Я посмотрел на него, и где-то на самом дне, под суетой сборов, шевельнулось что-то холодное. Соль, подорожавшая без причины. Южные гости, которые не едут. Теперь тягло, скупленное по тракту втридорога неизвестно кем и неизвестно зачем.

По отдельности — рябь. Мелочи.

Мелочи не собираются в кучу сами, подумал я вдруг. Если мелочи легли кучей, значит, кто-то их сложил.

— Савва, — сказал я. — Разъезд Оболенского пусть смотрит не только дорогу. Пусть слушает постоялые дворы. Кто скупал, когда, для кого. Просто на всякий случай.

— Вот это дело. — Савва кивнул с видимым удовольствием. — Люблю, когда хозяин мою тревогу не высмеивает, а удваивает. Целее будем.

Он ушёл к своим, а я остался стоять посреди двора, между гружёных телег, и смотрел на ворота, за которыми лежал тракт.

— Саш! — Гришка дёргал меня за рукав, протягивая уголь. — А на твоих бочонках что рисовать?

Я посмотрел на него сверху вниз. Шесть лет, уголь в кулаке, глаза серьёзные.

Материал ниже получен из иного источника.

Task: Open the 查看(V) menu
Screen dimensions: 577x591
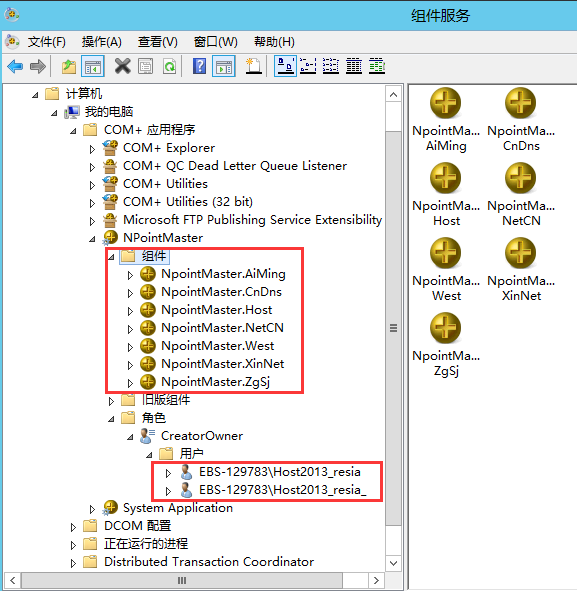Action: [158, 42]
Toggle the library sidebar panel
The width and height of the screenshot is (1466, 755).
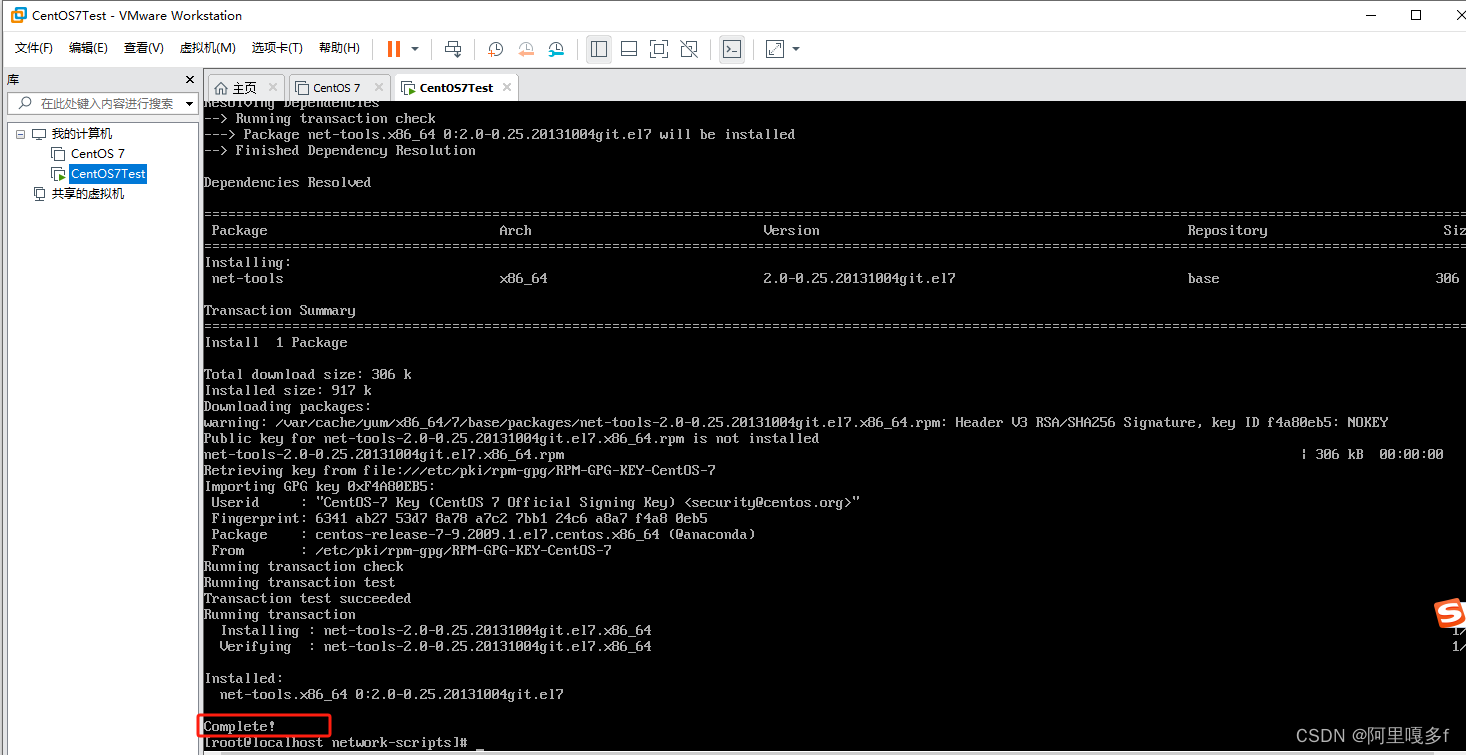(598, 48)
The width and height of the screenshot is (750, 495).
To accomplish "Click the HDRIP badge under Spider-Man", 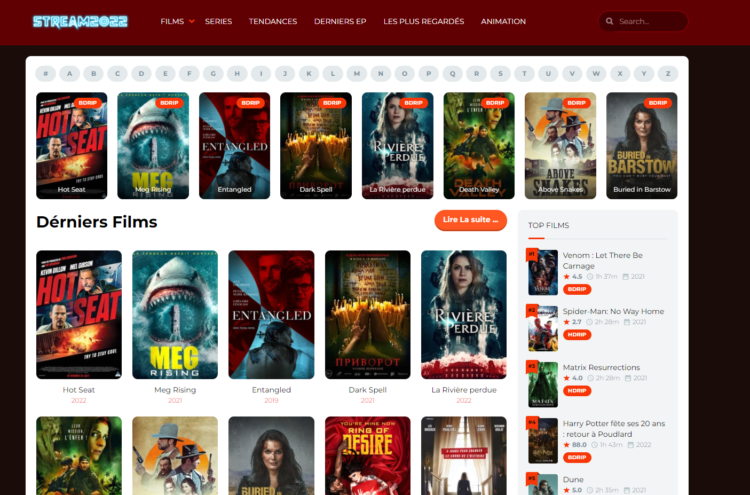I will [x=577, y=335].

— Виверну рисуй, — сказал я. — Как на вывеске. Пусть все знают, чьё едет.

* * *

На площадь Варю я привёл обманом.

Сказал — надо проводить обоз до рядов, глянуть хозяйским глазом. Она пошла как была, в рабочем платье, с наспех подколотыми волосами, на ходу отчитывая меня за то, что телеги увязаны абы как. А на площади стояла Слободка.

Вся.

Мастеровые, женщины, старики, Угрюмый со своими у коновязи, Михаил Игнатьевич при бумагах, детвора на заборах. Народ сходился с утра, потому что глашатай прокричал накануне: боярин Веверин перед отъездом скажет слово. Варя увидела толпу, запнулась на полушаге и посмотрела на меня с подозрением.

— Александр. Что это?

— Слово буду говорить. — Я взял её под локоть, чтобы не сбежала. — Постой рядом, недолго.

Я поднялся на телегу — привычка с трудных времён, лучшей трибуны Слободка не знала — и площадь стихла сама.

— Соседи! — Голос у меня был поставлен, доносило до задних рядов. — Завтра на рассвете я уезжаю в столицу, на Большой Совет. Надолго: месяц, может, дольше. И перед отъездом надо решить последнее дело. Кому я оставляю Слободку.

Площадь загудела и стихла, слушая.

— Вотчина у нас молодая, а хозяйство — сами видите какое. Трактир, ряды, стройки, школа поднимается, дело с городом закручено на годы. Всему этому нужен хозяин, чьё слово последнее и чей спрос первый. Я долго думал, кто в Слободке потянет такое.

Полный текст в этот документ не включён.